牛肉に対する永遠のテーマそして探究心
いかにして安い牛肉を美味しくするか…これは我々、牛肉を消費する人種の永遠のテーマですよね。牛肉の下ごしらえや焼き方次第で高級肉のように…といったテーマの企画はいたるところで目にします。
牛肉の銘柄、飼育、保存方法、下ごしらえ、焼き方…いったいおいしい牛肉とはなんなのか。
ああ〜牛肉のことで頭がいっぱいだぁ〜
そこに突如として耳より情報が!?
そんなことを考えながら先日、歯医者さんに行くと隣のおじさまがまさしくその話をしていました!

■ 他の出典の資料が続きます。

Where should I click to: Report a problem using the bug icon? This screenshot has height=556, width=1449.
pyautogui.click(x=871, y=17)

ちなみに私が通っている歯医者さんの先生はなかなかそのマスクの下の端正なお顔の全貌をお見せになりませんが、超美人!!きっと、そのマスクの下のお顔を一目見ようと、歯磨きせずに甘いものをいっぱい食べて足繁く通うおじさまたちもあまたいることでしょう…

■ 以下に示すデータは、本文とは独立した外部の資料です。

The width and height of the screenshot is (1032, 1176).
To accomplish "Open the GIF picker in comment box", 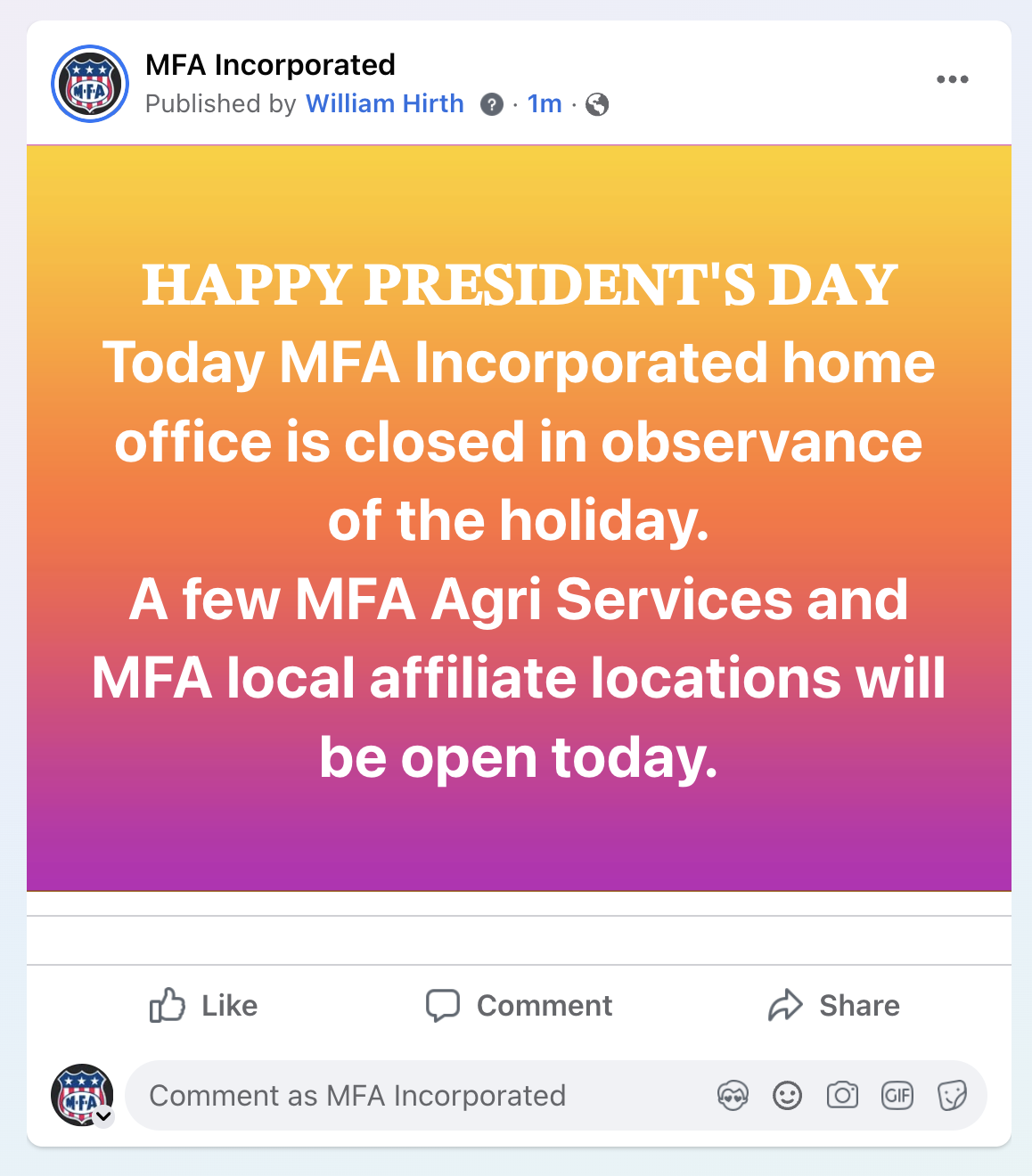I will pyautogui.click(x=897, y=1095).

そんなことを想像しながら、しばしやり取りにお付き合いください。
ギィーーッン(いや、全然気にするほどではないよ。)ジョーーーっ
な、な、なんということでしょう!私の潜在意識が引き寄せたのでしょうか?たった今、歯医者さんの施術の席について先生を待ちながら、安い牛肉を何につければ一番おいしくなるのかを考えていたところだったのです。
と、いうことで、
まいたけ肉を焼いてみました
今回はアメリカ産肩ロース(約250円/100g)を使用。まずは塩胡椒をしてよく揉み込み、包丁で筋を切断します。
それを4等分し以下のとおりに分けました。
- スタンダード(そのまま)
- マンゴーで一晩漬け込み
- まいたけで一晩漬け込み
- 白ワインで一晩漬け込み
漬け込み前はこんな感じです。
そして一晩寝かせるニャ〜
4種の牛肉を焼いてみる
条件を合わせるため同じフライパンにオリーブオイルを同量入れ、中火で両面各2分半づつ焼きました。
まずはそのままの肉と白ワイン!
おおー!肉の色もサイズも全く違う!?しかも白ワインの方はアクのようなお汁が出てきたー!!!

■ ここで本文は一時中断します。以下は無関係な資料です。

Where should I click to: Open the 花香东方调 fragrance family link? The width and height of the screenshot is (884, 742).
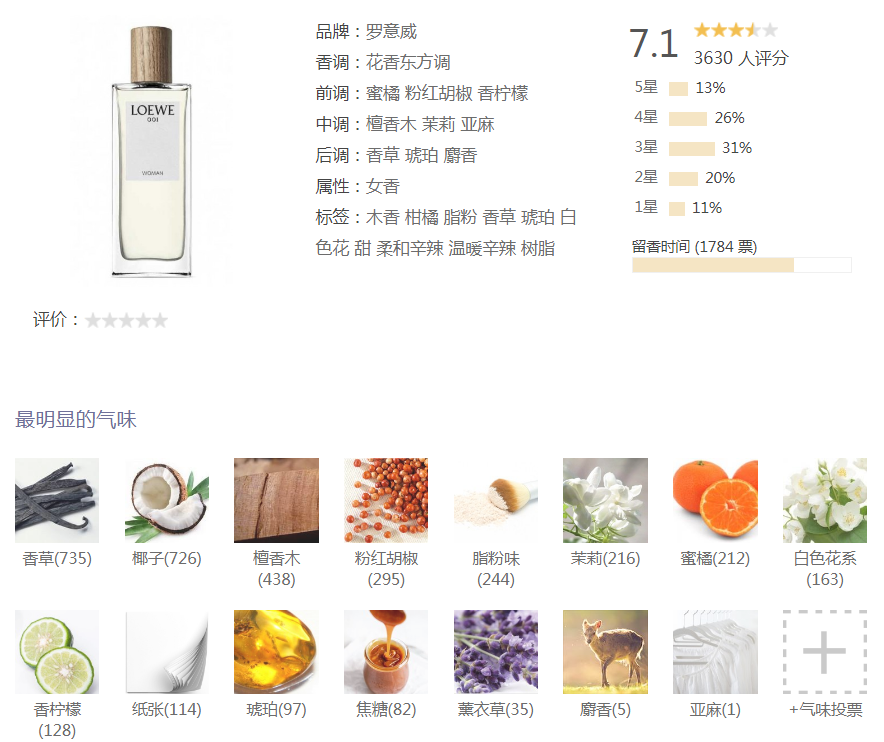point(408,63)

これは白ワインで漬けたことにより、肉の組織全体が酸性に傾き保水性が上昇。焼いた際に脱水していると考えられます。
お次はまいたけとマンゴー。
まいたけとマンゴーは肉の大きさは変化がないものの、まいたけの方が赤身の色が鮮やかでした。
焼き上がりがこちら!
さてと、役者が揃ったので…
味覚センサーレオで検証してみました
結果はこちらです。
白ワインは酸味と苦味が上がり、バランスが取れたように見えますが、少し旨味が減りました。これは焼きの工程時流れ出た水分とともに旨味も溶出してしまったためと考えられます。
マンゴーは甘味と酸味が上がりました。しかしフルーティーなステーキになってしまったため、日本人の味覚にはあまり馴染みがない可能性が…。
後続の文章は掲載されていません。